Superblock Information

This category of block contains the next information

  • Mount count and maximun mount count
  • Block size (This can not be greater than a page of memory, set by mkfs)
  • Blocks per group
  • Free block count
  • Free inode count
  • Operating System ID

Superblock is redundant by default, so it will be present of several other block groups

Data Blocks and Inodes

Data block and inode bitmaps are blocks whose bits contains 0 for unused blocks and 1 for used ones. There is only one of these blocks per block group.

Each inode requires 128 bytes, then a 4KB block contains 32 inodes

Ext4 Filesystem Enhacements

  • Backward compatible with ext3 and ext2
  • Increases the maximun filesystem size to 1 EB (from 16 TB), and the maximum file to 16 TB (from 2 TB)
  • Increase without limit the maximum number of subdirectories (32 K in ext3)
  • Splits large files into largest possible extents instead of using indirect block mapping
  • Uses multiblock allocation which allocates all at once instead of one block at a time
  • Can pre-allocate disk space for a file both guaranteed and contiguous
  • Uses allocate-on-flush, a performace feature that delays block allocation until data is written to disk
  • Use fast fsck 
  • Use checksums for the journal which improves reliability
  • Uses improved timestamps measured in nanoseconds
  • Includes snapshot support

LAB 14.1

Lab 14.1: Defragmentation

Defragmenting ext4 filesystems:

$ sudo e4defrag
Usage : e4defrag [-v] file...| directory...| device...
: e4defrag -c file...| directory...| device...

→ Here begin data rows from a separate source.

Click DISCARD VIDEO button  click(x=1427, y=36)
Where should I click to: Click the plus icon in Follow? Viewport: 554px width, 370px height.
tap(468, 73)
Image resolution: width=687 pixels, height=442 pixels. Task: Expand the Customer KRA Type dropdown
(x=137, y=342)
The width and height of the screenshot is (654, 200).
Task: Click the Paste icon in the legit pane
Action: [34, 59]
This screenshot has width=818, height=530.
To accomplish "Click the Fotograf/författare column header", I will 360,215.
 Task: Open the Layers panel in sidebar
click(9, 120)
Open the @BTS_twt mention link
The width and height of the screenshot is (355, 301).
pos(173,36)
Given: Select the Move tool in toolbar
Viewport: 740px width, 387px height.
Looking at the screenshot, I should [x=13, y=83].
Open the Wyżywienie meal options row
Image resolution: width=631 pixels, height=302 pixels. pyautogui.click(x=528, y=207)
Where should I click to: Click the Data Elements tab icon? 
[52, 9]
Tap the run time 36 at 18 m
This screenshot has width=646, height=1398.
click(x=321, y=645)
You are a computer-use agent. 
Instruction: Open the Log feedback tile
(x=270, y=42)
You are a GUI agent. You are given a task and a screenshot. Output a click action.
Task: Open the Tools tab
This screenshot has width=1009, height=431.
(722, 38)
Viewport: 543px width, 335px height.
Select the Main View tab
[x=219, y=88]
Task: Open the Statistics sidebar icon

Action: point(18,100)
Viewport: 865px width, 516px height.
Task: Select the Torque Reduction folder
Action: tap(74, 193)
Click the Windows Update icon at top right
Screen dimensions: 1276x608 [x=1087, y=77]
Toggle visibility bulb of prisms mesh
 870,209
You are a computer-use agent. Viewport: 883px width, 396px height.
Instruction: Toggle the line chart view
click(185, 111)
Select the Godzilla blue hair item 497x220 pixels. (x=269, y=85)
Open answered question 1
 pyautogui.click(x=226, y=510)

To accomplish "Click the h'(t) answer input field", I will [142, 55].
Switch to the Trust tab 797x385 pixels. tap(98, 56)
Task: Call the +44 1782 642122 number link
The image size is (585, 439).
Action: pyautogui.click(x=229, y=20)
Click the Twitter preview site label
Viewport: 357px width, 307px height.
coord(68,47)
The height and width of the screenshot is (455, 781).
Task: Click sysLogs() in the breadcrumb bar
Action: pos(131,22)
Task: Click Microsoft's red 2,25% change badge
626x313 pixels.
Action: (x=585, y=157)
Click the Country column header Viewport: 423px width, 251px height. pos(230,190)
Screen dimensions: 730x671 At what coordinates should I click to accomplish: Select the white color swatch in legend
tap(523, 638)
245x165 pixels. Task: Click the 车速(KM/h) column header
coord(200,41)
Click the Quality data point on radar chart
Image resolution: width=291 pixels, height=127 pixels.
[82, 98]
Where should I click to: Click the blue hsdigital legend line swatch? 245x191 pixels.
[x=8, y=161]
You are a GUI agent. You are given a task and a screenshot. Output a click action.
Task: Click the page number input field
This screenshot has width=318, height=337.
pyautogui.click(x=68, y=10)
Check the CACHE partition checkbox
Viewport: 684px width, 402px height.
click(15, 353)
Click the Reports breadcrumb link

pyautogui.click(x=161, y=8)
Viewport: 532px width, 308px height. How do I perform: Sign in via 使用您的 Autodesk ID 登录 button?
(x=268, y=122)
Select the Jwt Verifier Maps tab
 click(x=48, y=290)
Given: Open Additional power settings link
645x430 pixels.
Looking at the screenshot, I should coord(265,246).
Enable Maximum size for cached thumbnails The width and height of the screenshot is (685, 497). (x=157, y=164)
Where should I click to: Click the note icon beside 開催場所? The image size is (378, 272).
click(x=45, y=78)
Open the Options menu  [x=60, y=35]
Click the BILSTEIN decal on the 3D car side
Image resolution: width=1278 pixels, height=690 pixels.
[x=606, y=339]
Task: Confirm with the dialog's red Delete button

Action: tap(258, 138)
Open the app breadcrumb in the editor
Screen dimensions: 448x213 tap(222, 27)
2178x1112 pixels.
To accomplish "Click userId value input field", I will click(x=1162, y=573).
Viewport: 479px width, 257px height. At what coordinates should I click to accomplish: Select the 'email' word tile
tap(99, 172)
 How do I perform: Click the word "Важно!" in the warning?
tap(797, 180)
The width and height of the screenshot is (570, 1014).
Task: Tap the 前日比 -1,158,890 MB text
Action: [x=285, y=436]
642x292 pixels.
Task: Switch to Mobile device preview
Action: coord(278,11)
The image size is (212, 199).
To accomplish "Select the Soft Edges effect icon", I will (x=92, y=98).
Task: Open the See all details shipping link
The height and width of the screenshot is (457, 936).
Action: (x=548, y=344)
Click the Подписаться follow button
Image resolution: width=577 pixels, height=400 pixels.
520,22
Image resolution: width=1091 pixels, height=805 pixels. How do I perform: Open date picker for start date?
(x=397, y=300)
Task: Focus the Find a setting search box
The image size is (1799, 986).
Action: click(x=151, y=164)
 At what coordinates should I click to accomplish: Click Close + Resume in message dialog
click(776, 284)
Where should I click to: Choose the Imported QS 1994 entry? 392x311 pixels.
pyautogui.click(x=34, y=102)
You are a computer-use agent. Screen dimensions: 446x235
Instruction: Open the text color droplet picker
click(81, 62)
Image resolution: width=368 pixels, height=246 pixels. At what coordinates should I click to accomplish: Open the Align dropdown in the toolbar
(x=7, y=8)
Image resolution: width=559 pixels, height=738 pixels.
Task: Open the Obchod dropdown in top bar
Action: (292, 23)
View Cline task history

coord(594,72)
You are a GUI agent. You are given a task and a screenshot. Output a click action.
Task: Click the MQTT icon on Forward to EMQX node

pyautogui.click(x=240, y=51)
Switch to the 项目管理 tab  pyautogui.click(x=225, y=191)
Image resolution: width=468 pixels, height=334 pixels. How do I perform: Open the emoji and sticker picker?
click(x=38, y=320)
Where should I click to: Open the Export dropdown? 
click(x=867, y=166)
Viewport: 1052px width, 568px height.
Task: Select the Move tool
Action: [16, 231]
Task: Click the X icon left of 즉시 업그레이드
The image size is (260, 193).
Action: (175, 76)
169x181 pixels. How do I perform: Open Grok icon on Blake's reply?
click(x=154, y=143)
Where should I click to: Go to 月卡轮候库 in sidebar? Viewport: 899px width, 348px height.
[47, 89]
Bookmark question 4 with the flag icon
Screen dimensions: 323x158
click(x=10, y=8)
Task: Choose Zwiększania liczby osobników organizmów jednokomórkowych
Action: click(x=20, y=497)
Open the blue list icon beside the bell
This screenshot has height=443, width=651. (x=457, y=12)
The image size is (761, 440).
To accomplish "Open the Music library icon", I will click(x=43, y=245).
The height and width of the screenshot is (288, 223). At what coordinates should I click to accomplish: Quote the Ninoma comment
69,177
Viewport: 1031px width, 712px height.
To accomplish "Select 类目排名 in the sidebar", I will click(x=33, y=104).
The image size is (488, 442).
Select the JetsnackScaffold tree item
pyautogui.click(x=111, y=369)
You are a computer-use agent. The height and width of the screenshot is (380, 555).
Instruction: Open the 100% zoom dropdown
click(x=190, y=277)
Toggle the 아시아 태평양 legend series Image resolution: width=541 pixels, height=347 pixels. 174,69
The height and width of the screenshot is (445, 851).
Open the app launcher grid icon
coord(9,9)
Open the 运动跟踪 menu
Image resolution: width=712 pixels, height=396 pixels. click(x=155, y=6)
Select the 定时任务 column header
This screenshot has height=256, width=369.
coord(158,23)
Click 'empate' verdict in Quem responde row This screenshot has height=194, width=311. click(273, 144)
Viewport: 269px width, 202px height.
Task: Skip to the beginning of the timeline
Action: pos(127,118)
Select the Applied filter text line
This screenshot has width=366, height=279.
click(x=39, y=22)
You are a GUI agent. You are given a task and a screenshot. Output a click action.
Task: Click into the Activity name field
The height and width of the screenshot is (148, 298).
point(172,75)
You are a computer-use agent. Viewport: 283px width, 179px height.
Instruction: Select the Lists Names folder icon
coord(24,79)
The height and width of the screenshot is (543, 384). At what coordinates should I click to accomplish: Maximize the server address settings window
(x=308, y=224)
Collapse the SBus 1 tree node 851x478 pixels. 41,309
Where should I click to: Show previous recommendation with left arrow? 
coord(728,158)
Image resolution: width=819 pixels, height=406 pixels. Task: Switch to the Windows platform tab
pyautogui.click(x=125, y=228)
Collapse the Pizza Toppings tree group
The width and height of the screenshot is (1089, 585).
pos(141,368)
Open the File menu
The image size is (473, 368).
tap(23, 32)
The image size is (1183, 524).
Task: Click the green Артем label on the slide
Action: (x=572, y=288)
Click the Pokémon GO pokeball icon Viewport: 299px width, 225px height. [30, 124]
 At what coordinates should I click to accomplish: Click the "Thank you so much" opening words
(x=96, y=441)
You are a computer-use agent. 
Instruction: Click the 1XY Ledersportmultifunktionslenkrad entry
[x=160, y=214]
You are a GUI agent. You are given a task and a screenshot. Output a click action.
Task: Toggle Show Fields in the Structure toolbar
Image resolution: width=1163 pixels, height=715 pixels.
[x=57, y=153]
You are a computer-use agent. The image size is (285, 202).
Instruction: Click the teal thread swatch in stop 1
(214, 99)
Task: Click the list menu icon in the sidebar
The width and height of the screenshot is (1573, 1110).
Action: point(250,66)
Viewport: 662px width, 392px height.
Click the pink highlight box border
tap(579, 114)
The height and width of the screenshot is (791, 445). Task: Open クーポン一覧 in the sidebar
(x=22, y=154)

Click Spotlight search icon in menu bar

e4defrag is part of the e2fsprogs package and should be on all modern Linux distributions, although it  doesn’t come with RHEL 6 which is somewhat long in tooth.

The only two options are:
• -v: Be verbose.
• -c: Don’t actually do anything, just analyze and report.

The argument can be:
• A file
• A directory
• An entire device

Examples:

$ sudo e4defrag -c /var/log
<Fragmented files> now/best size/ext
1. /var/log/lastlog 5/1 9 KB
2. /var/log/sa/sa24 3/1 80 KB
3. /var/log/rhsm/rhsm.log 2/1 142 KB
4. /var/log/messages 2/1 4590 KB
5. /var/log/Xorg.1.log.old 1/1 36 KB
Total/best extents 120/112
Average size per extent 220 KB
Fragmentation score 1
[0-30 no problem: 31-55 a little bit fragmented: 56- needs defrag]
This directory (/var/log) does not need defragmentation.
Done.

$ sudo e4defrag /var/log
ext4 defragmentation for directory(/var/log)
[2/152]/var/log/Xorg.2.log: 100% [ OK ]
[3/152]/var/log/Xorg.0.log.old: 100% [ OK ]
[4/152]/var/log/messages-20141019.gz: 100% [ OK ]
[5/152]/var/log/boot.log: 100% [ OK ]
[7/152]/var/log/cups/page_log-20140924.gz: 100% [ OK ]
[8/152]/var/log/cups/access_log-20141019.gz: 100% [ OK ]
[9/152]/var/log/cups/access_log: 100% [ OK ]
[10/152]/var/log/cups/error_log-20141018.gz: 100% [ OK ]
[11/152]/var/log/cups/error_log-20141019.gz: 100% [ OK ]
[12/152]/var/log/cups/access_log-20141018.gz: 100% [ OK ]
[14/152]/var/log/cups/page_log-20141018.gz: 100% [ OK ]
...
[152/152]/var/log/Xorg.1.log.old: 100% [ OK ]
Success: [ 112/152 ]
Failure: [ 40/152 ]​

Try running e4defrag on various files, directories, and entire devices, always trying with -c first.
You will generally find that Linux filesystems only tend to need defragmentation when they get very full, over 90 percent or so.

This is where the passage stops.